Modules¶
sm_analysis¶
This module contains the high level functions necessary to run the ‘Single Molecule Analysis’ on an input BAM file.
- pacbio_data_processing.sm_analysis.add_to_own_output(gffs, own_output_file_name, modification_types)[source]¶
From a set of .gff files, a csv file (delimiter=”,”) is saved with the following columns:
mol id: taken each gff file (e.g. ‘a.b.c.gff’ -> mol id: ‘b’)
modtype: column number 3 (idx: 2) of the gffs (feature type)
GATC position: column number column number 5 (idx: 4) of the gffs which corresponds to the ‘end coordinate of the feature’ in the GFF3 standard
score of the feature: column number 6 (idx: 5); floating point (Phred-transformed pvalue that a kinetic deviation exists at this position)
strand: strand of the feature. It can be +, - with obvious meanings. It can also be ? (meaning unknown) or . (for non stranded features)
There are more columns, but they are nor fixed in number. They correspond to the values given in the ‘attributes’ column of the gffs (col 9, idx 8). For example, given the following attributes column:
coverage=134;context=TCA...;IPDRatio=3.91;identificationQv=228
we would get the following ‘extra’ columns:
134,TCA...,3.91,228
and this is exactly what happens with the m6A modification type.
All the lines starting by ‘#’ in the gff files are ignored. The format of the gff file is GFF3: https://github.com/The-Sequence-Ontology/Specifications/blob/master/gff3.md
The value of identificationQV is a a phred transformed probability of having a detection. See eq. (8) in [1]
[1]: “Detection and Identification of Base Modifications with Single Molecule Real-Time Sequencing Data”

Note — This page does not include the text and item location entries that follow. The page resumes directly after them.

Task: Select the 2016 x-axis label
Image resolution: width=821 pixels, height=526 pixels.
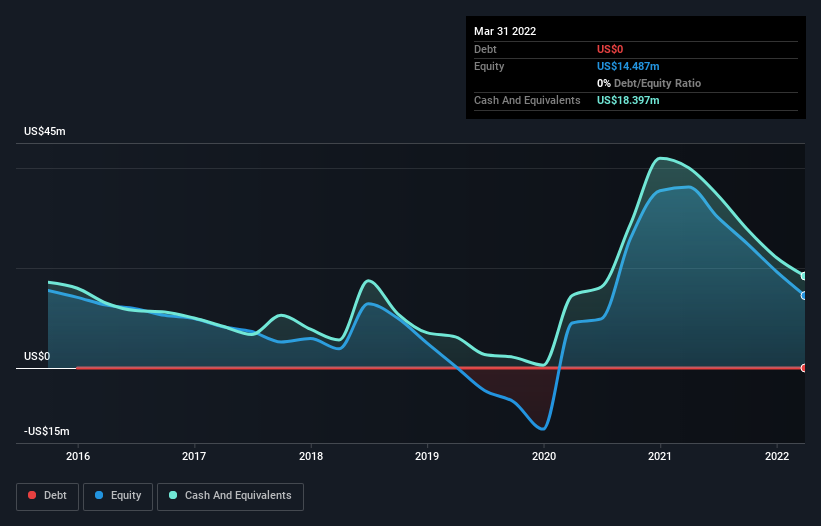Action: (78, 456)
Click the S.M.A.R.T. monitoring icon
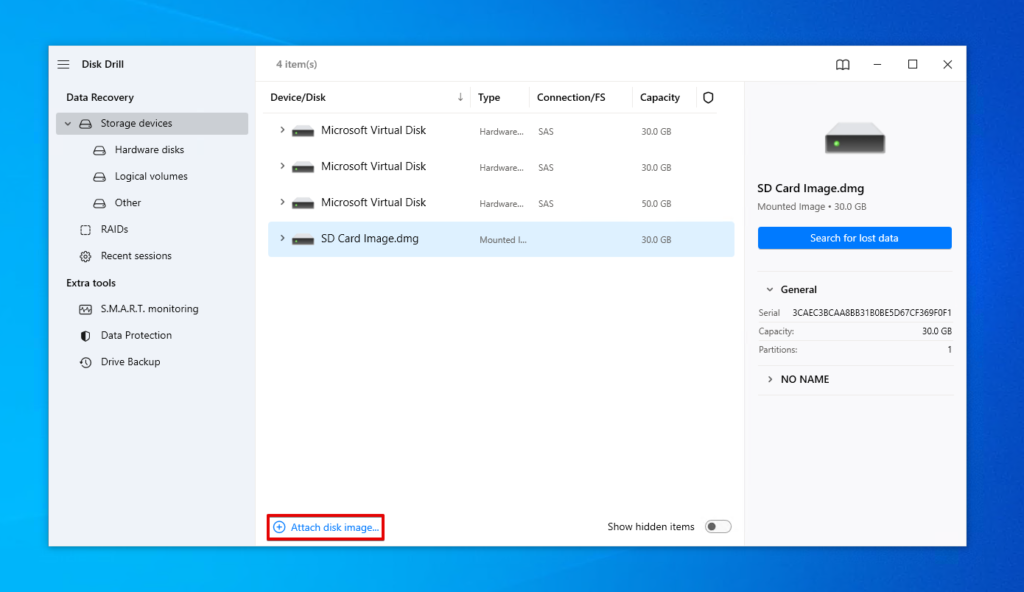The height and width of the screenshot is (592, 1024). 85,309
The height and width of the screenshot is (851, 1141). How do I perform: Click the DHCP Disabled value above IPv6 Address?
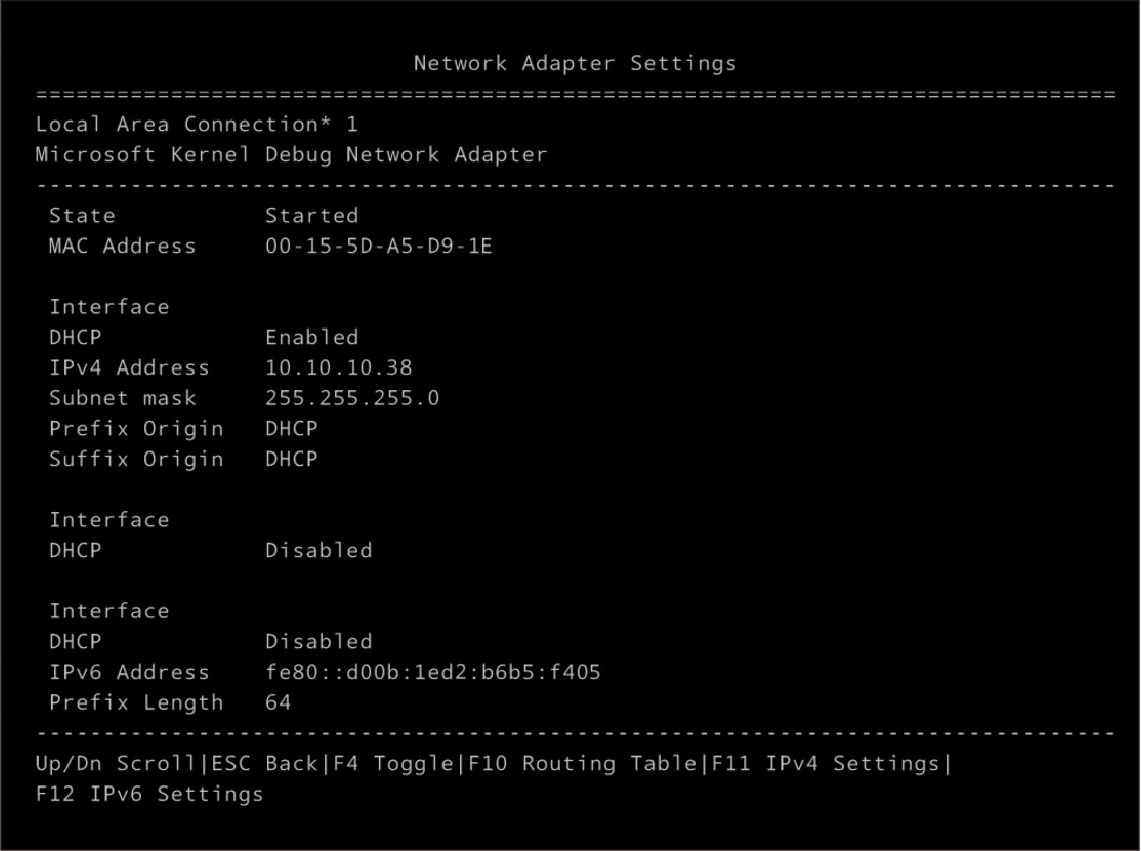point(319,641)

- pacbio_data_processing.sm_analysis.generate_CCS_file(ccs: pacbio_data_processing.external.CCS, in_bam: pathlib.Path, ccs_bam_file: pathlib.Path) Optional[pathlib.Path] [source]¶
Idempotent computation of the Circular Consensus Sequence (CCS) version of the passed in
in_bam
file done with passed-inccs
object.- Returns
the CCS bam file, if it is there, or
None
if if could not be computed (yet).
- pacbio_data_processing.sm_analysis.map_molecules_with_highest_sim_ratio(bam_file_name: Optional[Union[pathlib.Path, str]]) dict[int, pacbio_data_processing.bam_utils.Molecule] [source]¶
Given the path to a bam file, it returns a dictionary, whose keys are mol ids (ints) and the values are the corresponding Molecules. If multiple lines in the given BAM file share the mol id, only the first line found with the highest similarity ratio (computed from the cigar) is chosen: if multiple lines share the molecule ID and the highest similarity ratio (say, 1), ONLY the first one is taken, irrespective of other factors.